Wednesday, January 18, 2012

clare's gluten free toasted muesli


On the morning of my birthday Clare invited me over to have breakfast in her garden. She has always been so supportive of my weird food stuff, phases and cleanses. So of course in that vein she had made me gluten free muesli with yoghurt, fresh fruit and rice milk. She is, as you can imagine, a total gem. This muesli is seriously delicious. Get it into your gob.

3 cups puffed millet
1 cup shredded coconut
1/2 cup pumpkin seeds
1/2 cup macadamia
3 tbsp macadamia oil
3 tbsp rice syrup
1 cup cranberries
1/2 cup sunflower seeds
1/2 cup flaked almonds

1. Combine puffed millet/shredded coconut/pumpkin seeds and macadamias with the rice syrup and macadamia oil.

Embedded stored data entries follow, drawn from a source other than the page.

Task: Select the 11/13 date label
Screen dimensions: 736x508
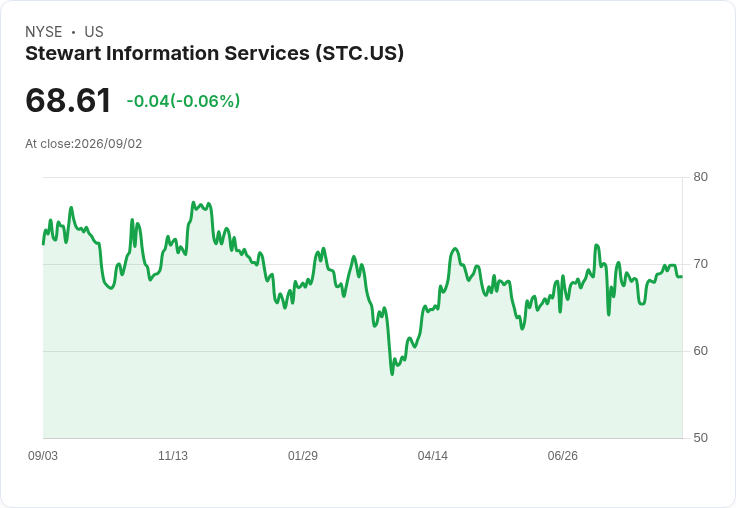Action: pos(173,456)
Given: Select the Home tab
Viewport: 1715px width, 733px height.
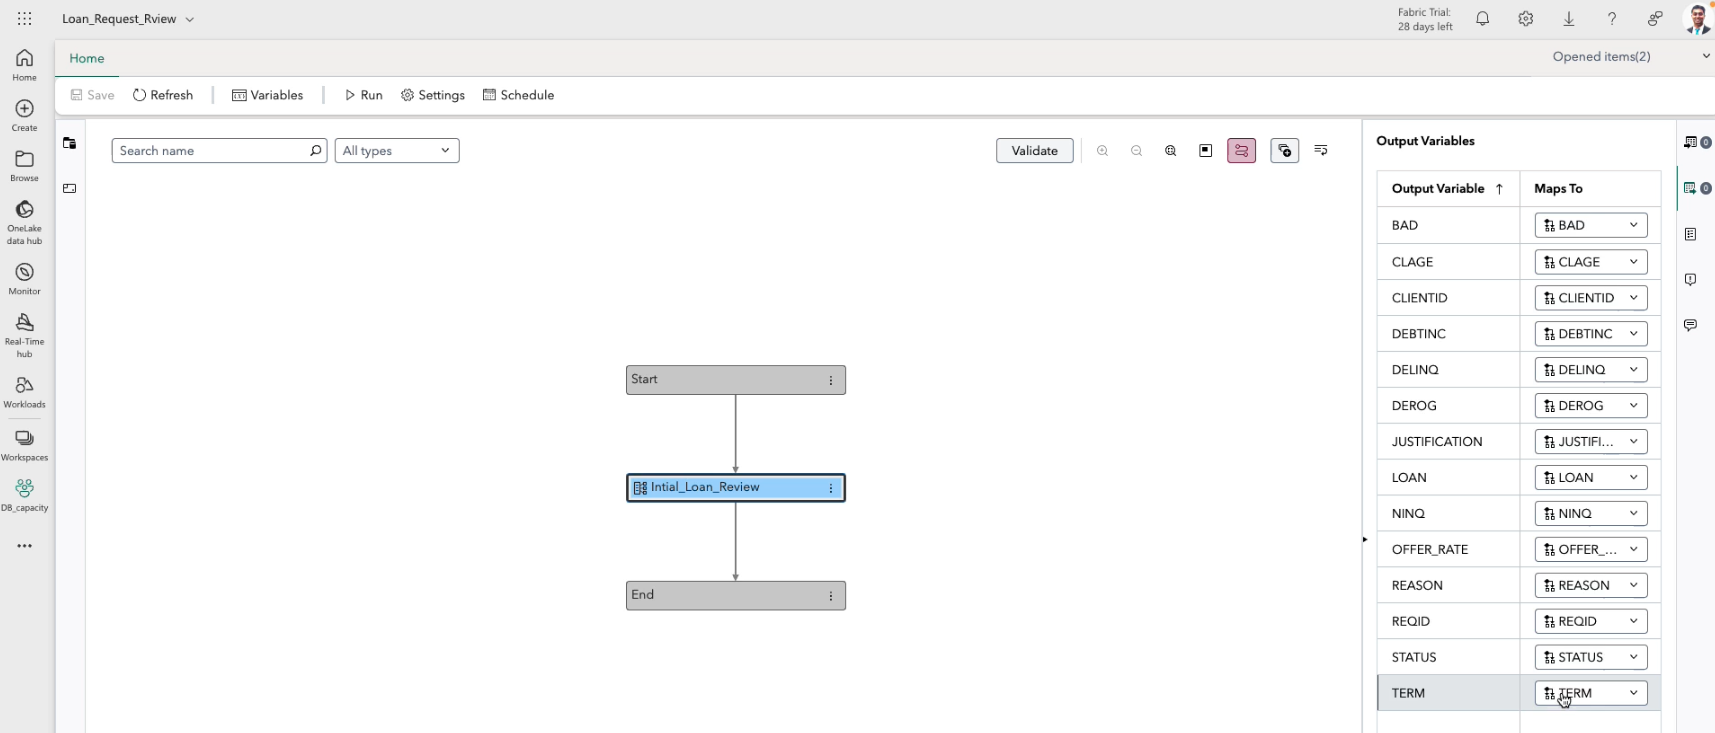Looking at the screenshot, I should click(87, 58).
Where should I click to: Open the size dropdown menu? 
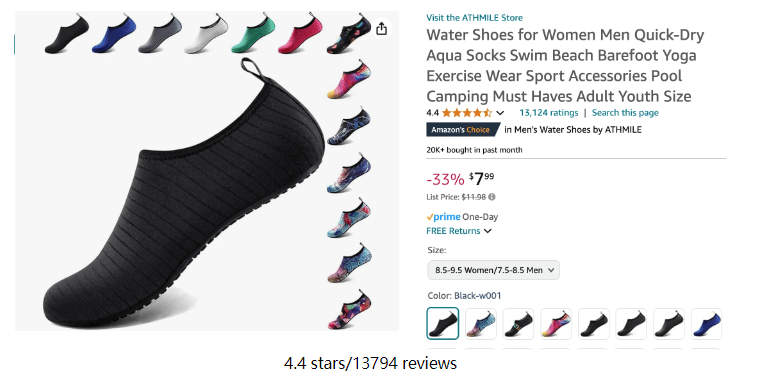pos(494,270)
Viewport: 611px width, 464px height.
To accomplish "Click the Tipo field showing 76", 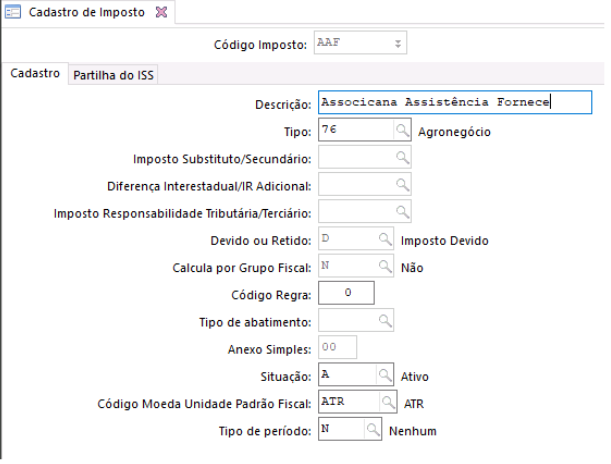I will (353, 130).
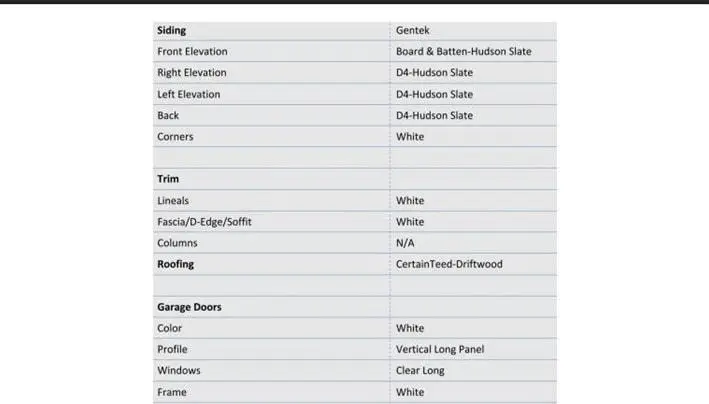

2. Spread out on baking tray (layer about 1 inch thick) and bake at 180 degrees for 10 minutes, turn with a spoon and bake for a further 5 minutes.

3. Once out of the oven add the cranberries, sunflower seeds and flaked almonds.

4. Leave to completely cool before storing.


  1. I just so happen to be baking some muesli right now - so this post is very fitting! Fresh muesli is better than anything else!

  2. yum! your house must smell so good!